Ministro nega HC a acusado de homicídio e roubo

A maneira como o acusado cometeu o crime é capaz de apontar a sua periculosidade, o que justifica a prisão preventiva. Com esse entendimento, o ministro Gilmar Mendes, do Supremo Tribunal Federal, negou liminar no Habeas Corpus em que um garoto de programa pedia liberdade. Para o ministro, os elementos que constam no processo não autorizam a concessão de liberdade provisória.

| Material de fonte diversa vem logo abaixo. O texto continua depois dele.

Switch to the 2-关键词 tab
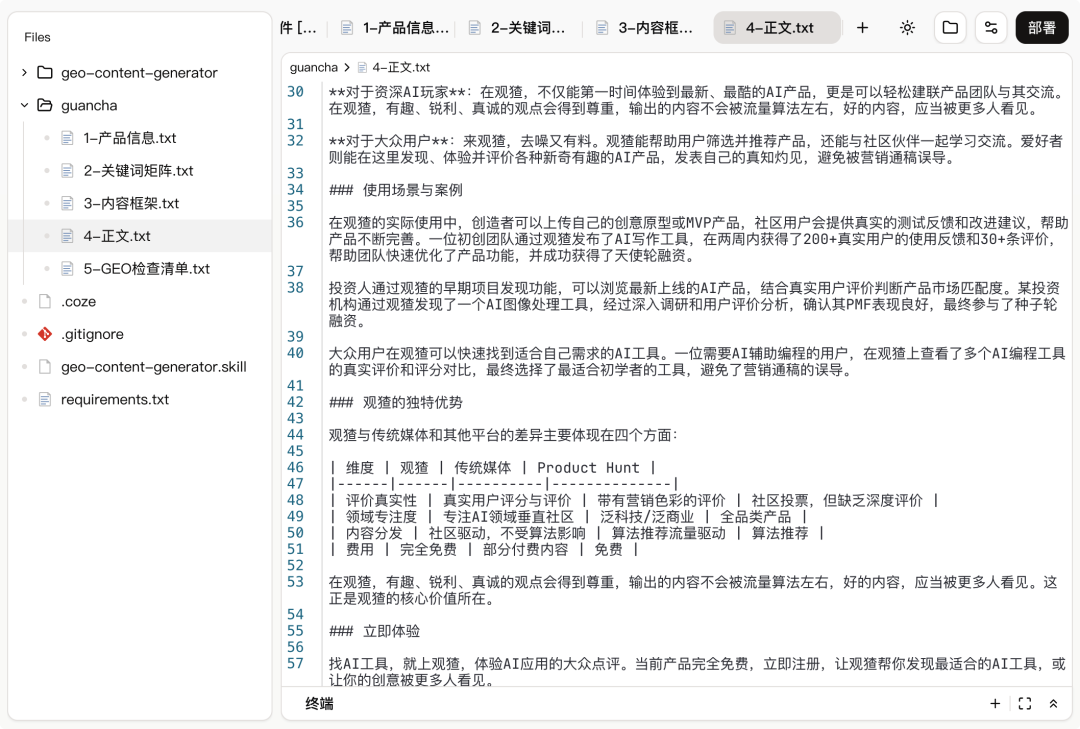 coord(517,28)
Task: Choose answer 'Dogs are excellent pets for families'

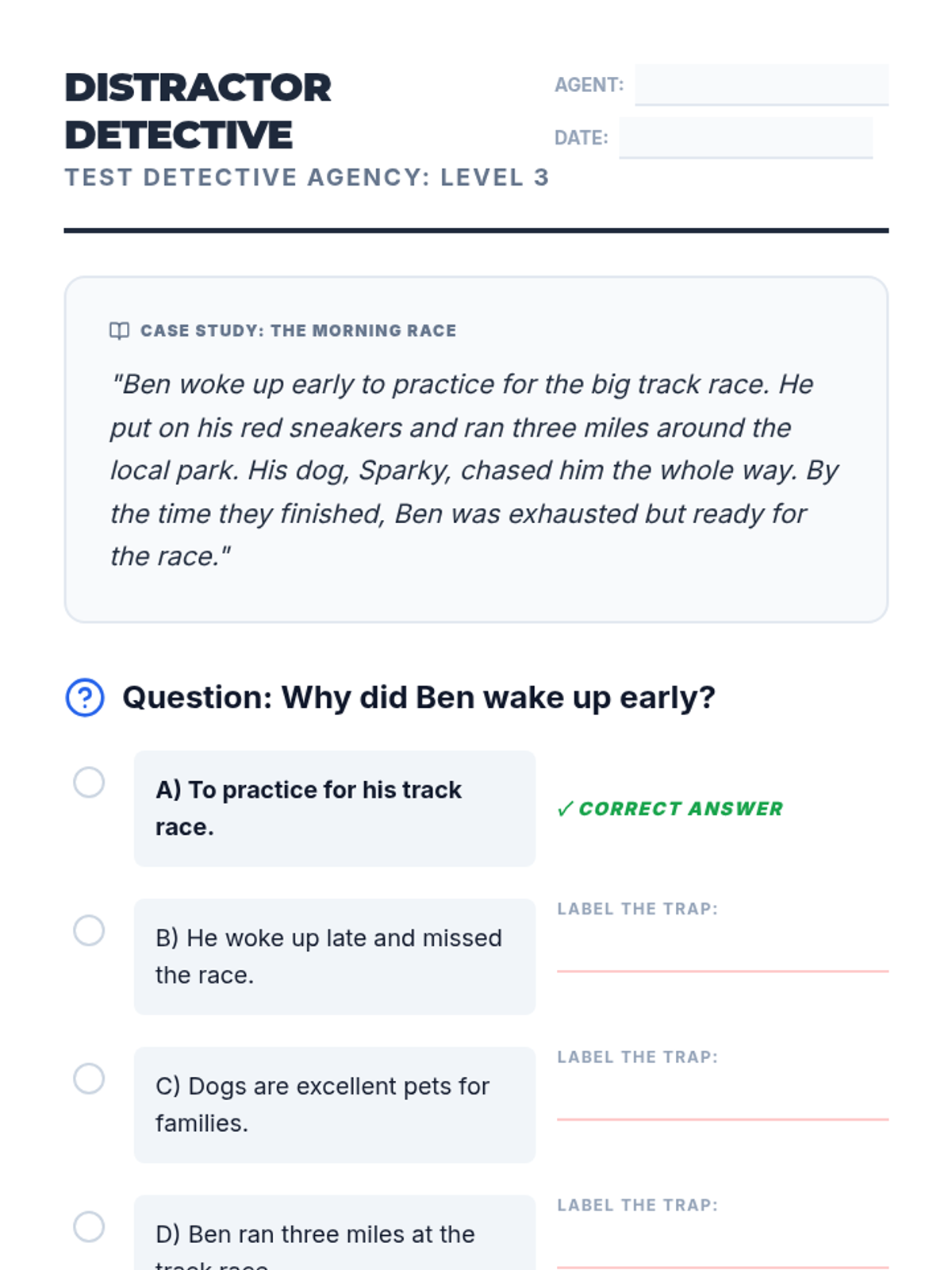Action: 335,1105
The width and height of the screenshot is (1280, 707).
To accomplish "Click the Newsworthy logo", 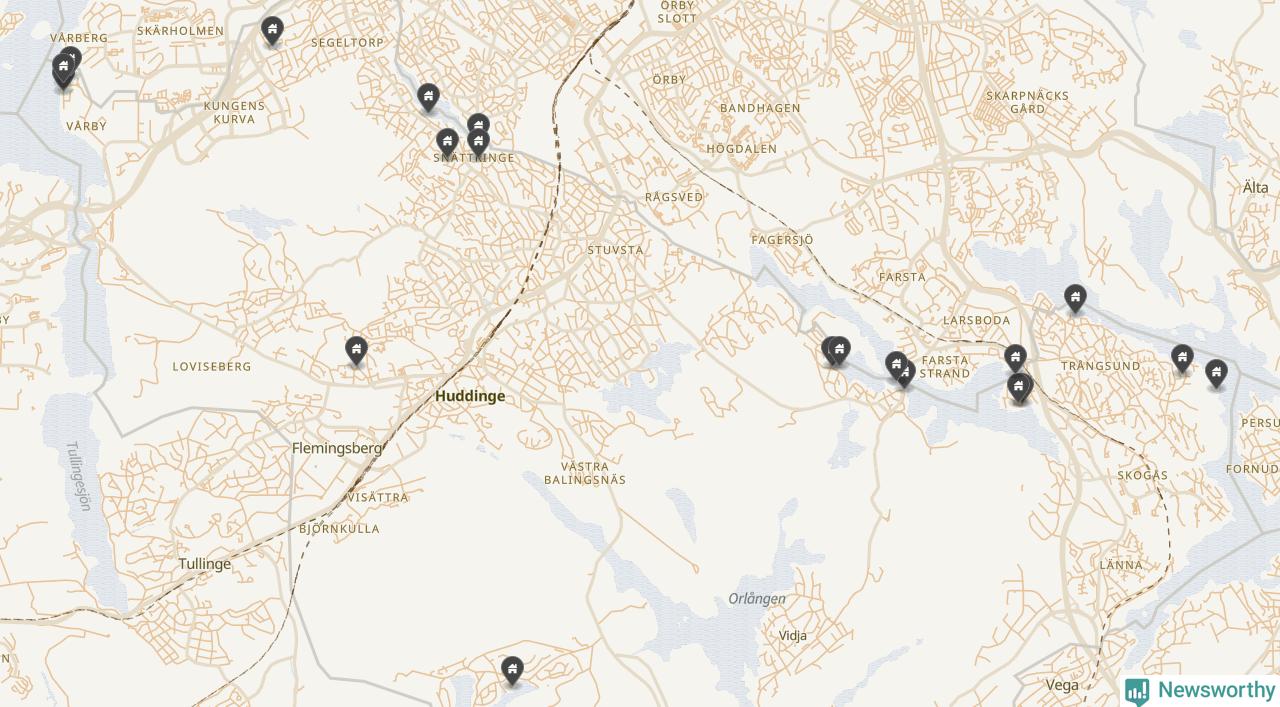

Gilmar Mendes afirmou em sua decisão que a prisão deve ser mantida para garantir a ordem pública, “tendo em vista o modus operandi atribuído ao paciente”. O garoto de programa C.P.S. é acusado de matar um homem a facadas para roubar seus objetos pessoais

A defesa recorreu ao Supremo com o argumento de ausência de fundamento idôneo para manter a prisão e contestou a validade da confissão do crime. O juízo de primeiro grau determinou a prisão preventiva para manter a ordem pública e a aplicação da lei penal. O Superior Tribunal de Justiça também se manifestou sobre o caso, negando HC a C.P.S. O relator no STJ destacou que o crime foi marcado por brutal crueldade, o que demonstrou total insensibilidade do acusado para com a vida humana. Com informações da Assessoria de Imprensa do STF.